▶ [Exercise data]:
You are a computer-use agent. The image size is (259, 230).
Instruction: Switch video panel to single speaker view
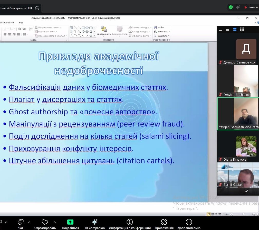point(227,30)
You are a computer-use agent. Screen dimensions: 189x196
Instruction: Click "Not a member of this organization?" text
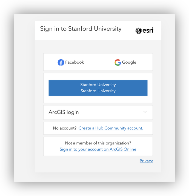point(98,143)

* * *

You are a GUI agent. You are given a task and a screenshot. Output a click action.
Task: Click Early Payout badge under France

==

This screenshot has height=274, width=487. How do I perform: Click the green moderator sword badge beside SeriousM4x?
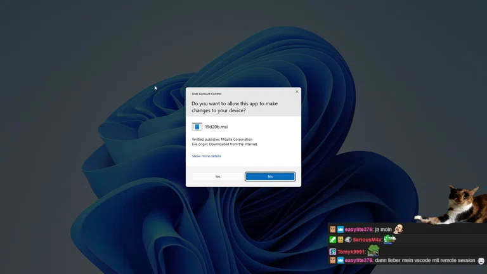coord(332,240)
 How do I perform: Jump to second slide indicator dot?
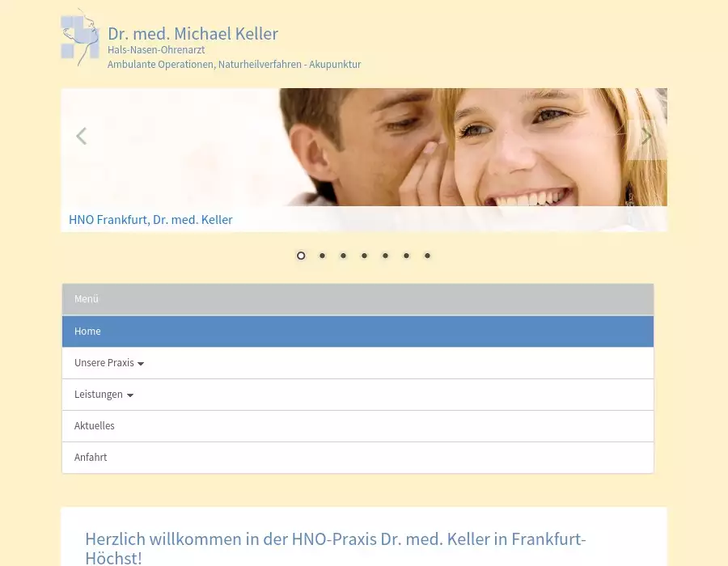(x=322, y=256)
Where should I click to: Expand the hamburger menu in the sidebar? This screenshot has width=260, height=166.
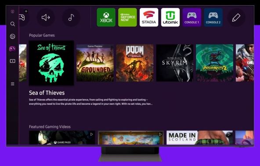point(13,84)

▶ [Work order]:
Output the lines of the records above exactly as they appear, from the line containing "You are a GUI" through the line containing "Task: Click Early Payout badge under France".

▶ [Written response]:
You are a GUI agent. You are given a task and a screenshot. Output a click action.
Task: Click Early Payout badge under France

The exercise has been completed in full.